Noto particularmente uma maior liberdade por parte das mulheres de se expressar. Isto em si já é um ganho. As mulheres hoje têm coragem de se expressar, reivindicam os seus direitos e também estão reunidas em organizações femininas e tentam fazer valer os seus direitos. Por outro lado, hoje, as mulheres estão inseridas nas diversas áreas do mercado de trabalho, vão conquistando áreas que anteriormente só eram reservadas para os homens. A nível político temos um crescimento cada vez maior do envolvimento das mulheres e tudo isso são vitórias. Mas temos outros desafios, pois a nível dos governos provinciais existem poucas mulheres a exercer esse cargo. No entanto, considero isso, a nível de toda a sociedade, como ainda sendo um desafio muito grande para as mulheres.

O papel da mulher africana já é decisivo?

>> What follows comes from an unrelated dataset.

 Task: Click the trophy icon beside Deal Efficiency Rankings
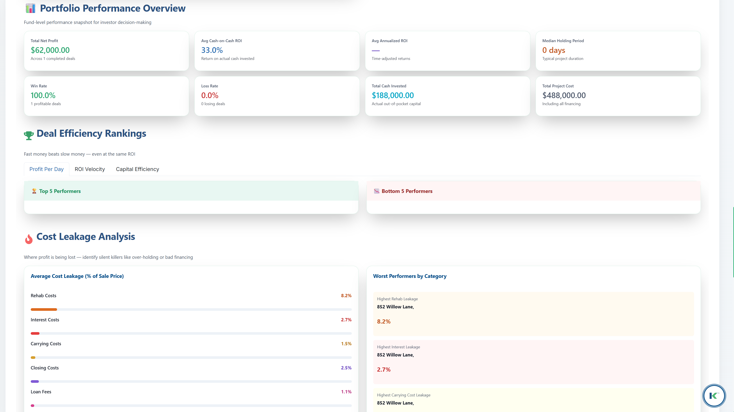[x=28, y=135]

É uma questão difícil. Eu poderia dizer que é decisivo porque as mulheres hoje fazem valer a sua voz, mas ainda estão muito longe daquilo que é o potencial do que elas poderiam fazer. Por exemplo, em Angola as mulheres são a maioria da população mas isto não se traduz na sua participação e na força que têm nas instituições, até porque a mulher é um factor decisivo, mesmo no continente.

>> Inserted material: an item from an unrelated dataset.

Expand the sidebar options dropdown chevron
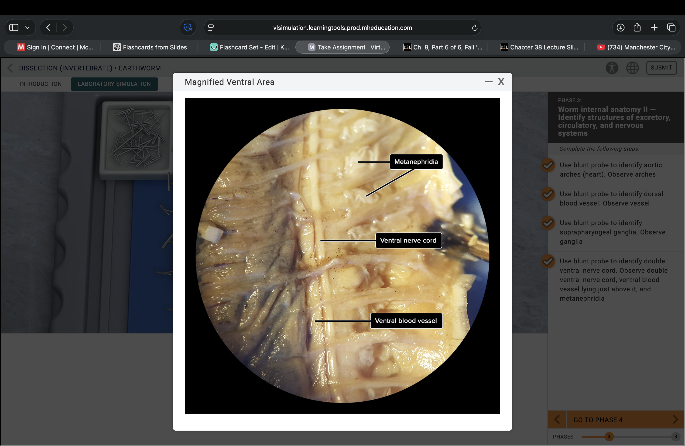The height and width of the screenshot is (446, 685). pos(27,28)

Hoje a questão da emancipação já é um facto?

Nós lutamos ainda pela emancipação. Não podemos falar de uma emancipação plena, apesar de algumas mulheres já estarem nesse processo. E, enquanto restar uma única mulher que não esteja emancipada e que não tenha plena consciência dos seus direitos, que não tenha acesso aos serviços sociais básicos, não podemos falar de emancipação como um todo.

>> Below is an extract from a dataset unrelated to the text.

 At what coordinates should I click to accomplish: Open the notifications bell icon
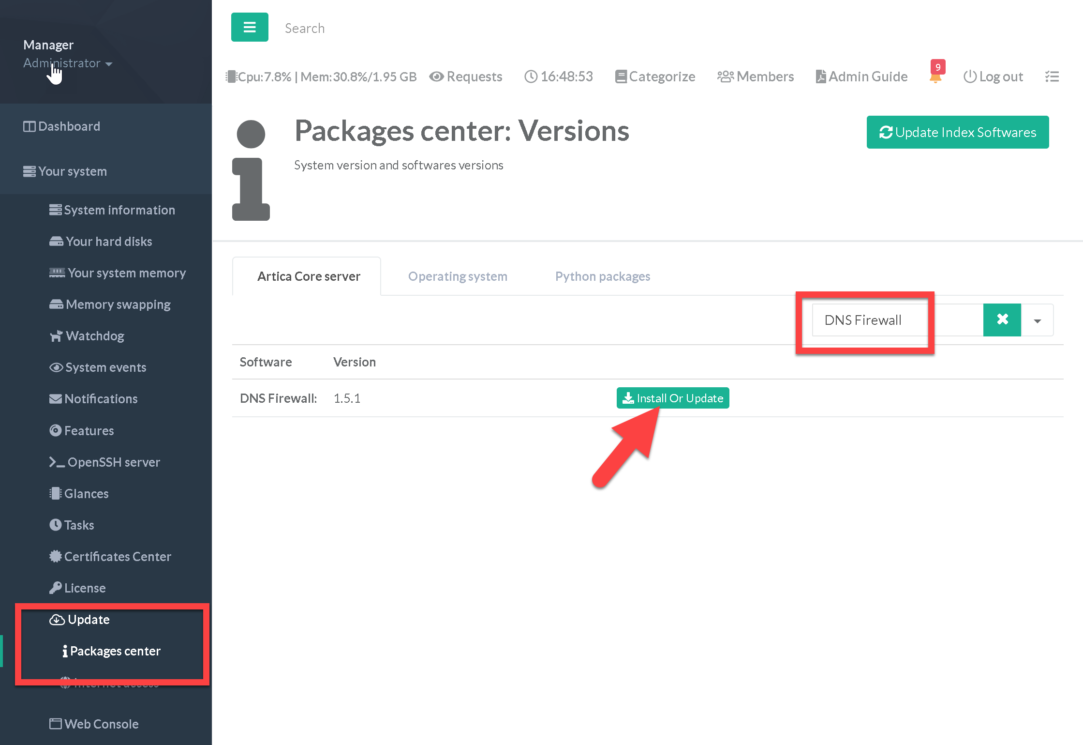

Que passos que as mulheres precisam de dar para a sua efectiva afirmação?

Eu penso que os homens devem mudar a sua dinâmica de pensamento. Não passa pelas mulheres mas sim pela sociedade num todo, principalmente para aquelas pessoas que ainda têm um pensamento machista, uma perspectiva de discriminação das amulheres precisam de mudar de comportamento.

Como assim?

A mulher é um elo forte na sociedade. Eu acho que as mulheres têm sido muito corajosas nos últimos tempos. Elas esforçam-se para fazer valer a sua posição. A sociedade ainda é muito machista e impede que muitas vezes isto se verifique. Portanto, aconselho as mulheres africanas a não desistirem e continuarem a lutar pelos seus direitos e o seu lugar na sociedade, independentemente de onde estiverem, no meio rural ou urbano, que façam valer a sua voz, se impor e buscar cada vez mais a educação, que é a ferramenta que as pode ajudar a conquistar o lugar que almejam.

SOBRE A DATA

O 31 de Julho é consagrado como Dia da Mulher Africana. É uma data que é aproveitada para a reflexão do papel do género feminino de África na sociedade. A data foi instituida em 1962, em Dar-Es-Salaam, Tanzânia, por 14 países e oito movimentos de libertação nacional na Conferência das Mulheres Africanas.